Had a good workout today? Wowza, you do do high number of reps!!! Do you like that better?

Hows work going?


----------



## dvlmn666 (Jun 27, 2002)

nope I hate it, but Jeff decided to be a smarta$$ and dared me to do it. lol

i like to stay in the 8-12 range and go heavier on the weight. 

Abs I do high reps though, seems to make them burn the most. 

work = hell on earth

but we are closing early to help john move since 4 of the 8 people left are helping him move. lol


----------



## lina (Jun 27, 2002)

Hmmmm... so you're doing 15 reps on a dare????  OK, but I agree I like the 8-12 range better, lately the 12 range has been feeling mighty good! Yeah, I think abs can go higher I agree.

You're helping someone move again? Or is it the same move from a few weeks ago that you were talking about?  John, sounds like he must be your boss....since the shop is bending over backwards to accomodate his move....?


----------



## dvlmn666 (Jun 27, 2002)

yeah he's my boss, but a really nice guy and his son is my roommate. lol 

hey he dared me so figured what the heck never hurts to shock your system every once in a while. lol

I seem to grow the most is I shoot for the 8 range and really queeze it out going for the extra to hit 12.  I'm sadistic to myself I like to see how much burn I can take.  and it's working so far I've grown quite a bit.

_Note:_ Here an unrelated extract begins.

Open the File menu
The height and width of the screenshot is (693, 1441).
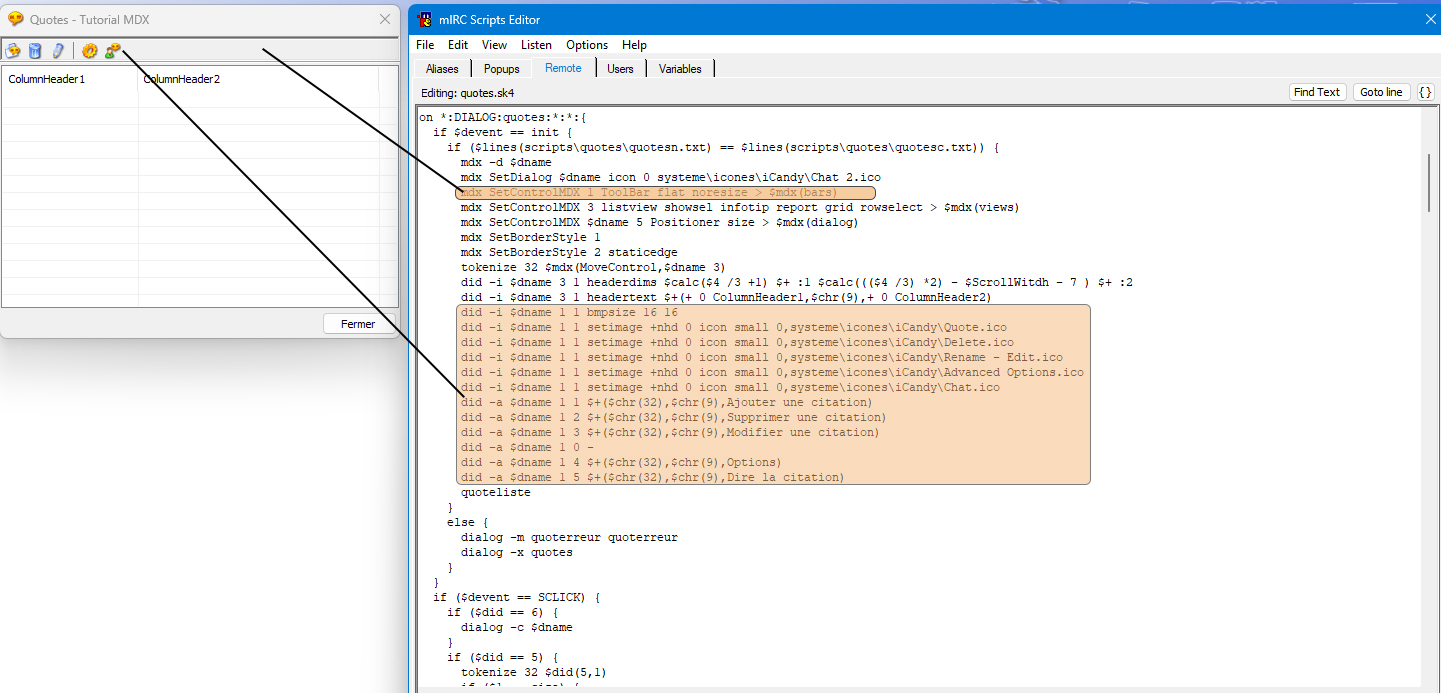tap(425, 45)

I've only been doing this for 2 yrs.


----------



## lina (Jun 27, 2002)

Well, sounds like you get along with your boss and that's important!!!! What about your roommate?  Do you get along?  I hate roommates, but I bet in such an expensive area as CA you HAVE to HAVE one...  The price you pay...

I agree with shocking the system..I'd go Light/High one week and then Heavy/Low another week.


----------



## dvlmn666 (Jun 27, 2002)

Since it's my journal I'll tell you a little story.

2 yrs ago John came to work here, we didn't get along (more like hated each other) I wanted a raise and he didn't give me one. So I quite and his son moved here and got my job. In the mean time I started my own company and ended up doing consulting work here about 80% of the time. Right when the market turned to crap, they offered me a job to come back and take care of the accounting systems. And now me and John get along. Me and Matt are roommates because last Nov. they cut all of our salaries by 20% so I couldn't live were I was anymore. So now I'm stuck with a roommate. I hate having a roommate you just lose alot of freedom, well that and he sits on the couch and watches SCI-FI all night long. Me and him get along ok, but we were better freinds when he wasn't my roommate. 

Shocking the system is good, but I want to keep building still. I have more growing to do.


----------



## lina (Jun 27, 2002)

Well he finally gave you the respect that you deserved! You go tell 'm!!!!!! Good for you!!!  So you the main guy I see  and it really doesn't hurt to work in a small company to learn all there is to know and to wear many hats like you do.. I used to work for a small start up too and did the same...heck I learned tons!!!! Ofcourse the trade off is you may have to put in long hours.... 

Thanks for sharing


----------



## dvlmn666 (Jun 27, 2002)

well long hours and lack of pay. Everybody I know says I'm terribly underpaid. But oh well, I hate the company (and it's sinking fast) but like the people here. So I'll stick around and see if we can try to fix it. 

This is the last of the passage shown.